Records for the task:
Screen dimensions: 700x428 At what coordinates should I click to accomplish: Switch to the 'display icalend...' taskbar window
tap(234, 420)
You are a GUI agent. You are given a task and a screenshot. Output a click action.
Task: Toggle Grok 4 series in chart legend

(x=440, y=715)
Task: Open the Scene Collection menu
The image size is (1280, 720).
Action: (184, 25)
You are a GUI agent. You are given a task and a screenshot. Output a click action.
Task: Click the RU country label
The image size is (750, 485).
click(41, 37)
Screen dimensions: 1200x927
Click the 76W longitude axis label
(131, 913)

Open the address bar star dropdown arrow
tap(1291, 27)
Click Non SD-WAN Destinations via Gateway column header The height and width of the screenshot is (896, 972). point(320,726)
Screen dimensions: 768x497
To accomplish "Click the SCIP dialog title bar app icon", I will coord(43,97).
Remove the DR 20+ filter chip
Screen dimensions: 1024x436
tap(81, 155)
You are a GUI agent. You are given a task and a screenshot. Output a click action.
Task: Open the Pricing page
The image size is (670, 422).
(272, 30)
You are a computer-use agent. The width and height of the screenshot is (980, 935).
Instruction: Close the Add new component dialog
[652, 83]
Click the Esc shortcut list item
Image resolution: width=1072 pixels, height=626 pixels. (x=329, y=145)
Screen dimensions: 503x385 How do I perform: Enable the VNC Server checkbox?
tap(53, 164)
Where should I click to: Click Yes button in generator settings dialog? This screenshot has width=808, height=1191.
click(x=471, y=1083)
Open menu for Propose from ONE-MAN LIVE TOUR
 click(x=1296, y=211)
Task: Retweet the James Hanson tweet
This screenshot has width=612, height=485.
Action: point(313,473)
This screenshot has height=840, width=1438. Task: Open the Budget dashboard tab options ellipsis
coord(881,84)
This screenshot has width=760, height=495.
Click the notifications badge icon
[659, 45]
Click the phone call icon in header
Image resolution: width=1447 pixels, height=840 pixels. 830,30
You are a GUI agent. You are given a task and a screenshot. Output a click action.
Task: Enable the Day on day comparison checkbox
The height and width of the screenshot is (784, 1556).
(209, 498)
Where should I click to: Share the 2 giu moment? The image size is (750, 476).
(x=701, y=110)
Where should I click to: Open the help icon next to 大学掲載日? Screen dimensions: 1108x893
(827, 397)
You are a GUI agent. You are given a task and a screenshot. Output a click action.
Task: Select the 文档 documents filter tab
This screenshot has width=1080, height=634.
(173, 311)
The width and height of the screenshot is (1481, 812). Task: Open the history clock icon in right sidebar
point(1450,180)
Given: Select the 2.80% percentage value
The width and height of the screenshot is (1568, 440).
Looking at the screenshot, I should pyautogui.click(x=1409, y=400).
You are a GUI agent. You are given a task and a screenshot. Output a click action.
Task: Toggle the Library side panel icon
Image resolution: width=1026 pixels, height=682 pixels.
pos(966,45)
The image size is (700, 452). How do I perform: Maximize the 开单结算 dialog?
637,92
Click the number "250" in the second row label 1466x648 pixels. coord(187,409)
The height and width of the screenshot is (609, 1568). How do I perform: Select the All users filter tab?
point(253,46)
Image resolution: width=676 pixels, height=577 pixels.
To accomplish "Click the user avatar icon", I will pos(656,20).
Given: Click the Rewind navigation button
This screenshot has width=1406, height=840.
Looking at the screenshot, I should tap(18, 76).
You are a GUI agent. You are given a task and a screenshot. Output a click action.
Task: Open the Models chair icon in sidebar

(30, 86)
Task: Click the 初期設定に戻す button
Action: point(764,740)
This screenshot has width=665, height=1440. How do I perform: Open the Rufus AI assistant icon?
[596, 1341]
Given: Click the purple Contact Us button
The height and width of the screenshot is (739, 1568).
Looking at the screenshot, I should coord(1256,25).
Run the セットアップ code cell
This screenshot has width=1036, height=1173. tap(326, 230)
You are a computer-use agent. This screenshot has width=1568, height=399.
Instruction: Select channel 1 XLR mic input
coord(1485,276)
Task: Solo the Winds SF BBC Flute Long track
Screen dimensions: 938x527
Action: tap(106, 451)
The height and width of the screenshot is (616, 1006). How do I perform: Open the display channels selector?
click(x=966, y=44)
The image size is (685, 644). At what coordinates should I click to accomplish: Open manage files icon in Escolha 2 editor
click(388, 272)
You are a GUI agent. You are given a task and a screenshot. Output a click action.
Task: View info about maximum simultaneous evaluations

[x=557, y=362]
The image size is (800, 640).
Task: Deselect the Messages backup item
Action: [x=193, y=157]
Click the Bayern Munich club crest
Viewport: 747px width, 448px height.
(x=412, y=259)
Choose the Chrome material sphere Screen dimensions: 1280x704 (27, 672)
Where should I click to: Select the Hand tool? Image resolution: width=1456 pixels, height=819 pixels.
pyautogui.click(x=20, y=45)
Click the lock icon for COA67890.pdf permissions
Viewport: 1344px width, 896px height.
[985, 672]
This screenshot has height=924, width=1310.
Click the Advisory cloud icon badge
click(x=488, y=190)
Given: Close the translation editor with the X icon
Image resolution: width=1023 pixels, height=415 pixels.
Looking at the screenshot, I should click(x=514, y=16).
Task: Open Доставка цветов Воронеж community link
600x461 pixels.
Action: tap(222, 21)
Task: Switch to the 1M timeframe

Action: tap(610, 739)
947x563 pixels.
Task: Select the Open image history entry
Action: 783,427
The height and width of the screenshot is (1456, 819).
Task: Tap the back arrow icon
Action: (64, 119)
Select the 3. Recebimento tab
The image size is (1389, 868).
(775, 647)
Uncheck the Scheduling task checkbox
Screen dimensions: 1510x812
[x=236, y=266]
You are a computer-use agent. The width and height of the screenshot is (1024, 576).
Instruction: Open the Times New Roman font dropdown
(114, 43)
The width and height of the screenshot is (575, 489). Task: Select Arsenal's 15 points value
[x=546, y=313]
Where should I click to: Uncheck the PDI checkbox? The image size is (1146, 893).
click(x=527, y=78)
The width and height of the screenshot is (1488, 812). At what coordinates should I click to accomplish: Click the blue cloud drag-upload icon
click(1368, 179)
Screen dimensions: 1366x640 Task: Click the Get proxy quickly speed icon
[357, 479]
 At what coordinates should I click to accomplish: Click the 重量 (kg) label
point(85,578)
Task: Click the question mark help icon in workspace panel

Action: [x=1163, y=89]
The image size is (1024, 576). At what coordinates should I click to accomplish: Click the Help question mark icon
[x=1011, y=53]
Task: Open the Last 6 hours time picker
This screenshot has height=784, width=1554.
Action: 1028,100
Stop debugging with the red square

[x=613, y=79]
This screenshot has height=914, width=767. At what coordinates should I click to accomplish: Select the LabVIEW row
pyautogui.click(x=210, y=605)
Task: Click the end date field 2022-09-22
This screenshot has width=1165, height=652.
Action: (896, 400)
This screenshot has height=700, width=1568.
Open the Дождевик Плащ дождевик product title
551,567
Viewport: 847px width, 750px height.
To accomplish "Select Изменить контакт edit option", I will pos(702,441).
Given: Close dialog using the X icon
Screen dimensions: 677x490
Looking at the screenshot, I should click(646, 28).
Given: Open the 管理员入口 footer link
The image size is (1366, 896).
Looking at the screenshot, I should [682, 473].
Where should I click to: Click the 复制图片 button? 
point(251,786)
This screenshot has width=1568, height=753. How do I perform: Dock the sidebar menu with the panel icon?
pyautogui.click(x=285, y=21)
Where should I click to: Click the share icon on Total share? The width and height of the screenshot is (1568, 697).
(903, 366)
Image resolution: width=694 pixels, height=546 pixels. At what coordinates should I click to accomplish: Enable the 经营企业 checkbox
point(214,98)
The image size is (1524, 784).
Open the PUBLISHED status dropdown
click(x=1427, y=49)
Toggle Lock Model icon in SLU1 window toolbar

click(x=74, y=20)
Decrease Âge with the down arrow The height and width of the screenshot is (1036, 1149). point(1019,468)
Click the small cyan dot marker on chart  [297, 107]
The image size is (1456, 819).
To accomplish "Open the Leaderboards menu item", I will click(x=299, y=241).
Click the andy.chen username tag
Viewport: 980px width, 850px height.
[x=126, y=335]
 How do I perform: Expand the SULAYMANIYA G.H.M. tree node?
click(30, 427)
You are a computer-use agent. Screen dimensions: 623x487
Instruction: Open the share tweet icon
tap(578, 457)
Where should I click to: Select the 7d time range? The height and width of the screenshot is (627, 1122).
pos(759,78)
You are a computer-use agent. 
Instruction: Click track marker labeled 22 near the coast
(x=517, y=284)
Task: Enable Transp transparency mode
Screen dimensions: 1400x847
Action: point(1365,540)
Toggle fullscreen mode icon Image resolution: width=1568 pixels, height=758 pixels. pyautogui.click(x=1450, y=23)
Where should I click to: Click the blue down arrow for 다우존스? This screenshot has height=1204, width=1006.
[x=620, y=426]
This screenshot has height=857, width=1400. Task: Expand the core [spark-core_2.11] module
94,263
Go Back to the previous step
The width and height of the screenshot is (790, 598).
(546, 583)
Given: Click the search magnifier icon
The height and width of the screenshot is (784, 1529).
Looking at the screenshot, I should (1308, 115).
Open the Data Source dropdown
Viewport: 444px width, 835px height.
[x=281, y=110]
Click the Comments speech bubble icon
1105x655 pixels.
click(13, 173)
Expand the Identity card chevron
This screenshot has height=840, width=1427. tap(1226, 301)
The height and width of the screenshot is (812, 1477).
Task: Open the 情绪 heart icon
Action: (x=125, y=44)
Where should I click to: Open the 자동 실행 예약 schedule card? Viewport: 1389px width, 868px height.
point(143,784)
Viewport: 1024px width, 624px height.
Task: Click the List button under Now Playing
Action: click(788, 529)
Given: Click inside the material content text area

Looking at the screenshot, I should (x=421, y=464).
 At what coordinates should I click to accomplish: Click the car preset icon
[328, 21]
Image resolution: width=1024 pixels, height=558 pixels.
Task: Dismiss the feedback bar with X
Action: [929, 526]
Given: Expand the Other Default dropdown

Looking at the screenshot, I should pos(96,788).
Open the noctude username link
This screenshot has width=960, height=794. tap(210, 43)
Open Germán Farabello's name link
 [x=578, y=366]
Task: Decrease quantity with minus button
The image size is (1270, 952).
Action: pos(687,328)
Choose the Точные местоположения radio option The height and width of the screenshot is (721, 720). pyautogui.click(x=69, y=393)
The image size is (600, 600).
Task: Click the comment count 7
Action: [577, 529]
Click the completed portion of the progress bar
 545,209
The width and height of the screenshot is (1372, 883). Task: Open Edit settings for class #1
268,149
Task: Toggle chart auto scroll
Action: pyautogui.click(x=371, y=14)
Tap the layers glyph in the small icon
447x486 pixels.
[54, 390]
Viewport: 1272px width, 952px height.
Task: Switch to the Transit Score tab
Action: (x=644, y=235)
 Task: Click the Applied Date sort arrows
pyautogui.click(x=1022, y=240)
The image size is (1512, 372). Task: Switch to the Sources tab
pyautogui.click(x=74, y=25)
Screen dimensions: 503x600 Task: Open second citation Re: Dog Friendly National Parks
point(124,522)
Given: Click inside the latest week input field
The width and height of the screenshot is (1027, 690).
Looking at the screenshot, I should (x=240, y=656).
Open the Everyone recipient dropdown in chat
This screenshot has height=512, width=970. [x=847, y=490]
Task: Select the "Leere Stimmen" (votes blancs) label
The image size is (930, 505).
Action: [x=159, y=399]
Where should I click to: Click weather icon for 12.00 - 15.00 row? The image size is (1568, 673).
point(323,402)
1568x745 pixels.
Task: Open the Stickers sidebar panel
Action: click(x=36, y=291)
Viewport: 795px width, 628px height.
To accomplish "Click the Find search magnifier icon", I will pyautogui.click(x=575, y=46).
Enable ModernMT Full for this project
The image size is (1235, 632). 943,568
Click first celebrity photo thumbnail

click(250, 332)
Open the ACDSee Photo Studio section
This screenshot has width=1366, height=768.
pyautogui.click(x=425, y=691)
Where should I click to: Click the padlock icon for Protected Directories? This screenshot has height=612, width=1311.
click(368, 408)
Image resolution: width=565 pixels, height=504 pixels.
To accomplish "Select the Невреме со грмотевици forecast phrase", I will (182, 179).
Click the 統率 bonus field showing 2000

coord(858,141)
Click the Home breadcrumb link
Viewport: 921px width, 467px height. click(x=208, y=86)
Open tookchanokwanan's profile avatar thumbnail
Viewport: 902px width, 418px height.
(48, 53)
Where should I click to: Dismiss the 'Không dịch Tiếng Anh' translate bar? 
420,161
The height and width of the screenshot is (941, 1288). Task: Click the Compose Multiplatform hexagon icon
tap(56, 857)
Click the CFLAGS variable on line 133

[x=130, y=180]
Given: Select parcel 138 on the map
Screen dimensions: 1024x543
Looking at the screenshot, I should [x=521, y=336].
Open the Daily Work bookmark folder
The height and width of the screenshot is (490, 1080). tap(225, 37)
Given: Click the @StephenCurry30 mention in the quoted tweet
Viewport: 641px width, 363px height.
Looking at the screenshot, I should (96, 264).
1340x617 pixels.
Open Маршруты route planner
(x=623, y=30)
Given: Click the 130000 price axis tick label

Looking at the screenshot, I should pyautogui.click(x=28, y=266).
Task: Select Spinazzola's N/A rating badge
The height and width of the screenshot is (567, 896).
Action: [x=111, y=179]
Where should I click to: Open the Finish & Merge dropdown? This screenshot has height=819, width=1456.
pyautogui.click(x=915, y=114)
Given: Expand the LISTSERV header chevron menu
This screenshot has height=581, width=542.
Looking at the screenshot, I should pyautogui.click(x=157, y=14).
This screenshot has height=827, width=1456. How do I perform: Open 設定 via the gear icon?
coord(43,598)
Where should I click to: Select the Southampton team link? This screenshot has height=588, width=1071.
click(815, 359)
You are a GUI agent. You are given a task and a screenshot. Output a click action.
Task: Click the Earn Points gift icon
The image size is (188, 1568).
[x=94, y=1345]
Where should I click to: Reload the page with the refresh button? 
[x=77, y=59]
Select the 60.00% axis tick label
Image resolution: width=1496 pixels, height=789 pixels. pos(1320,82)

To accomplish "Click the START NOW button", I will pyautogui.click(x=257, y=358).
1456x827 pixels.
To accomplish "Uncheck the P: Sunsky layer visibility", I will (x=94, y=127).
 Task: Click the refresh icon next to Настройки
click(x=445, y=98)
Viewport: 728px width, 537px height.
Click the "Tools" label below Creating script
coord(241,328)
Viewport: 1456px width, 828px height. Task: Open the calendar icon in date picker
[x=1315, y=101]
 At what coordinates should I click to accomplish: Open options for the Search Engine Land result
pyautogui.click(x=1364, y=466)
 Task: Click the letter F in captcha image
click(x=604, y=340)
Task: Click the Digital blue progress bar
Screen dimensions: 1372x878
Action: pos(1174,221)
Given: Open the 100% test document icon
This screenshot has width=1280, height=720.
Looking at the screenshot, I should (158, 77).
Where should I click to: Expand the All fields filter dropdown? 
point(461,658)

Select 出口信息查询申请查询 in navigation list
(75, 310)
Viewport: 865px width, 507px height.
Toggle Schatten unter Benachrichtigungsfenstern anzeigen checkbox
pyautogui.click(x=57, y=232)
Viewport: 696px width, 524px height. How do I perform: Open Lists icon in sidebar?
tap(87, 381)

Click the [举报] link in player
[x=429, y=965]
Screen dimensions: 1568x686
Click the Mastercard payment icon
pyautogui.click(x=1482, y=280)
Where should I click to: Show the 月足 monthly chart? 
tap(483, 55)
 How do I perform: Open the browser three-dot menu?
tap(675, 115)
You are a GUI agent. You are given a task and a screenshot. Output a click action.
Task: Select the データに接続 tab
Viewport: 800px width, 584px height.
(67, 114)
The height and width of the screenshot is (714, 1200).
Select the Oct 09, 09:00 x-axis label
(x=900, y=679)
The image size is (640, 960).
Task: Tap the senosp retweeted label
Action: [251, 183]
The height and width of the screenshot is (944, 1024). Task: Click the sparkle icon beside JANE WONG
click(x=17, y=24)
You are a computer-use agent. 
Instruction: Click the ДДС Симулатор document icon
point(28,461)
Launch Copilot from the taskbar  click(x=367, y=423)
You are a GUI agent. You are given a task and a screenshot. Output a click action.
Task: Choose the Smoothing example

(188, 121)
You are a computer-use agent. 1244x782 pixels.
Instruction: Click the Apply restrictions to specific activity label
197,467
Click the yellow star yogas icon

What to do: Reproduce the listing verbatim from the line with "Click the Esc shortcut list item" to the line with "Action: point(313,473)", both included.

Written solution:
Click the Esc shortcut list item
Image resolution: width=1072 pixels, height=626 pixels. (x=329, y=145)
Screen dimensions: 503x385 How do I perform: Enable the VNC Server checkbox?
tap(53, 164)
Where should I click to: Click Yes button in generator settings dialog? This screenshot has width=808, height=1191.
click(x=471, y=1083)
Open menu for Propose from ONE-MAN LIVE TOUR
 click(x=1296, y=211)
Task: Retweet the James Hanson tweet
This screenshot has width=612, height=485.
Action: point(313,473)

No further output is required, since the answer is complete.